It comes after Polestar UK Print Limited, the company which supported the scheme, went into administration in April.
Despite being bought by Sun Capital as part of a pre-pack deal, the trustees still lost out on a £45m payment.
And the 40-year recovery plan, submitted by the trustee, was dependent on a substantial amount of investment outperformance – deemed to be an "excessive investment risk".
The regulator decided full funding of the scheme was unlikely and the trustee has since written to members confirming the decision to wind up the scheme.
TPR executive director of defined-benefit (DB) regulation Stephen Soper, said: "With no employer support, the funding gap between the scheme’s assets and liabilities could only be closed through taking excessive investment risk.
"This would not be in the best interests of the generality of members or PPF levy payers.
"We therefore believe that the trustees’ decision to wind up the scheme is the right one."
The regulator estimates the scheme, which boasted 8,350 members, had a £529m deficit.

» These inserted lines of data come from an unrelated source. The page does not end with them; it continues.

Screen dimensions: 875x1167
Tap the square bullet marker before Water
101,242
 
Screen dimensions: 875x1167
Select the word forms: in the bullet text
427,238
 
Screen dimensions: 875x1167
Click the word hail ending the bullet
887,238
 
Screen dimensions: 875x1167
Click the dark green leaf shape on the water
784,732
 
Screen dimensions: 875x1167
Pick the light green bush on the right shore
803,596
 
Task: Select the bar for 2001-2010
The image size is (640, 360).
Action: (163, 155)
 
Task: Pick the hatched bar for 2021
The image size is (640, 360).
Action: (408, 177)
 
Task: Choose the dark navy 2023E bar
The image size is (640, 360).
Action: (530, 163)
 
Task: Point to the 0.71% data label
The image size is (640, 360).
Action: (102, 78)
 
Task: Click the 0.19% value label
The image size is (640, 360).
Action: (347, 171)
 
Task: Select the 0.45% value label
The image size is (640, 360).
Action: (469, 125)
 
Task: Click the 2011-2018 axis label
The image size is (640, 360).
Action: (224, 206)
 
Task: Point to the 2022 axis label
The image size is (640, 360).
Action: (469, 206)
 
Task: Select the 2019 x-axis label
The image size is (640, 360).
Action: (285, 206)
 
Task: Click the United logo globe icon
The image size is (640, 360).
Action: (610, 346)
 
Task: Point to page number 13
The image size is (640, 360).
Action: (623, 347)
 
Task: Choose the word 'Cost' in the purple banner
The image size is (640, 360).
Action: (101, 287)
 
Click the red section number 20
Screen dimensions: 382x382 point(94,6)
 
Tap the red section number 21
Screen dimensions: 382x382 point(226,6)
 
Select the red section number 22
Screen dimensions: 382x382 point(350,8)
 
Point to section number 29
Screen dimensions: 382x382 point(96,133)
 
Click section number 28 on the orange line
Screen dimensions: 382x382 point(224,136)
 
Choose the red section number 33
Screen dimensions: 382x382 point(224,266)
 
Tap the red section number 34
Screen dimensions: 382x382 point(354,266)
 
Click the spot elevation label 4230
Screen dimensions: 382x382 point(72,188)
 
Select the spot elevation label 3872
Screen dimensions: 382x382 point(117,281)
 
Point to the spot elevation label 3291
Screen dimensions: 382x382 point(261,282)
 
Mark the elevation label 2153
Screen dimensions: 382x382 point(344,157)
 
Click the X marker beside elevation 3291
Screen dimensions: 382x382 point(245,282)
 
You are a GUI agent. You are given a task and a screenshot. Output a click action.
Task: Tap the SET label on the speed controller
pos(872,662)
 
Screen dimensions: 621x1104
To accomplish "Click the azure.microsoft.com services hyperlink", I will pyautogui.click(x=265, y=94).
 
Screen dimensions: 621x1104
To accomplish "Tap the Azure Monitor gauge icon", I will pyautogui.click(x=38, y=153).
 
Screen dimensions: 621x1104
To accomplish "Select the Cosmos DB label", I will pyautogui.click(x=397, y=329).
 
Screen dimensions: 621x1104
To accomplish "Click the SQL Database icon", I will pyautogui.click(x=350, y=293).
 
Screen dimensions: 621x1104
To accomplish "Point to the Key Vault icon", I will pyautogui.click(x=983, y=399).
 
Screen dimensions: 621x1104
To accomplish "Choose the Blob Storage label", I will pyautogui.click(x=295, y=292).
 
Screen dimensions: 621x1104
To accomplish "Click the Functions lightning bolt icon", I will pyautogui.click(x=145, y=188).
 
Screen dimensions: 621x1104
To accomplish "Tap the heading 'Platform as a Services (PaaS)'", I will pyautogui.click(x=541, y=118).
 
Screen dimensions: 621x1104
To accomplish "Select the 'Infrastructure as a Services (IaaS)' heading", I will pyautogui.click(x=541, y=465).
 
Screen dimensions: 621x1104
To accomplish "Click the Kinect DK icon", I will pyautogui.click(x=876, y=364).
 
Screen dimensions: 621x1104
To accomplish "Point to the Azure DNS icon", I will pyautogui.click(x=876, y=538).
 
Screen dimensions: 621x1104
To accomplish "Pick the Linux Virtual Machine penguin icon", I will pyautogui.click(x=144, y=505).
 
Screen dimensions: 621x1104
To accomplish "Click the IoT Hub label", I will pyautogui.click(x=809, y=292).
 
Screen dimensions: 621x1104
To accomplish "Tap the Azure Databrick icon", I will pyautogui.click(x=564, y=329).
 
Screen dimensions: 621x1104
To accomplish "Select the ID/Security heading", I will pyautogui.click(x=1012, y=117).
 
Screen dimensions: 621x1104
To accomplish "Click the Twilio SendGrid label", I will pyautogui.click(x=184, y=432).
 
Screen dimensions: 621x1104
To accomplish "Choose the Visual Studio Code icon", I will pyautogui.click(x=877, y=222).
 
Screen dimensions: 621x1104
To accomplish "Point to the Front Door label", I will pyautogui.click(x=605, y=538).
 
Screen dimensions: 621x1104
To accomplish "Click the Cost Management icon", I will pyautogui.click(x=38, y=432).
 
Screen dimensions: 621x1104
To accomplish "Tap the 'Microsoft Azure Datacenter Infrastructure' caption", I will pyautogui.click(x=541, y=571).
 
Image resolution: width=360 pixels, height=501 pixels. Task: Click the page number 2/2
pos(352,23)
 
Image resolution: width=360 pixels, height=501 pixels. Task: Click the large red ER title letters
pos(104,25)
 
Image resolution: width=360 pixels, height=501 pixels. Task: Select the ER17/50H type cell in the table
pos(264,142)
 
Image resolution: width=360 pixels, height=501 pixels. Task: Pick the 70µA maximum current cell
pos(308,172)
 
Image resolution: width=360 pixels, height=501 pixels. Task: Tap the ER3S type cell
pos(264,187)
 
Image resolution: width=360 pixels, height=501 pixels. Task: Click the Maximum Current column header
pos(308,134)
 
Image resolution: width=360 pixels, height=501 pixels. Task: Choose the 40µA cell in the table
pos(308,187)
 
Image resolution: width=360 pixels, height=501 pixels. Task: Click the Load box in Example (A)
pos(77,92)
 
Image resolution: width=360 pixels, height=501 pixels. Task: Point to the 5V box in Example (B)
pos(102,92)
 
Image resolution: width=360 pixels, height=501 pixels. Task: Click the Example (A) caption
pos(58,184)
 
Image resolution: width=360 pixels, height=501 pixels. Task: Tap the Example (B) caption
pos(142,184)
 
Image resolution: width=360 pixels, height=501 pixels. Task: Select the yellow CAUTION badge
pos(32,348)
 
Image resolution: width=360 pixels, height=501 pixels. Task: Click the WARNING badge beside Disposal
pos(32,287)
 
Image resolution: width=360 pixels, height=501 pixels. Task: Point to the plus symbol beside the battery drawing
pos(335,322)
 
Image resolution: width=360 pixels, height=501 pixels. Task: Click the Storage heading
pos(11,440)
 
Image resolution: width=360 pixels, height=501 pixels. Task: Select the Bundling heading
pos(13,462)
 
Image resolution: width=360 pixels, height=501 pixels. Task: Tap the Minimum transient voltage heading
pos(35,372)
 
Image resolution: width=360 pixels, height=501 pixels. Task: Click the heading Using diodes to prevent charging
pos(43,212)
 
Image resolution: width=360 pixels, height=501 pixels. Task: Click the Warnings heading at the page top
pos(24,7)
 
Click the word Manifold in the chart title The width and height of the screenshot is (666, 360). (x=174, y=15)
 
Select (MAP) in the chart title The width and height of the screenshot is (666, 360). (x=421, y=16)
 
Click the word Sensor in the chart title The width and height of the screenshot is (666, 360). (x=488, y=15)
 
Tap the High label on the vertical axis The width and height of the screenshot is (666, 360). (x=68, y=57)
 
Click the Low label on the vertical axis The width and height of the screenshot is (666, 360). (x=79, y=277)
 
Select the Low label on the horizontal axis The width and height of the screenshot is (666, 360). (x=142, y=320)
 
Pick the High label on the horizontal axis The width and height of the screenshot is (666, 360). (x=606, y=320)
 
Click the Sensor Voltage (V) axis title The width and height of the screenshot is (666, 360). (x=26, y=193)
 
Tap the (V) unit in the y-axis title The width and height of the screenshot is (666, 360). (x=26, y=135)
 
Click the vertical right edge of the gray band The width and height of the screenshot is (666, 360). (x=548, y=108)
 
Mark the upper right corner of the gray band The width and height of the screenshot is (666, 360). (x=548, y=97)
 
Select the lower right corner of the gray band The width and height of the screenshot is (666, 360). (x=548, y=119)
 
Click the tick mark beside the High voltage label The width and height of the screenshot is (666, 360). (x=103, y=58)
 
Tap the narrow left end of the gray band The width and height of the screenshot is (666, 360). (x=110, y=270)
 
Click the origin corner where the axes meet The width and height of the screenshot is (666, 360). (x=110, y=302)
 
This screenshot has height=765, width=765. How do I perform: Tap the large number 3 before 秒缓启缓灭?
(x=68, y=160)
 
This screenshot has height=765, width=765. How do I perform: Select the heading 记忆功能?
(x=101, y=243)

Soper added: "As part of our developing approach to regulating the different segments of the DB landscape, we will work proactively with the trustees of the small number of pension schemes where employer support is so weak that they have little or no chance of paying the benefits promised.
"In these cases, investment risk should only be taken to the extent that any downside can be underwritten by the sponsoring employer.
"We encourage trustees to approach us to discuss the issues they face in order to reach the best possible solution for members and PPF levy payers."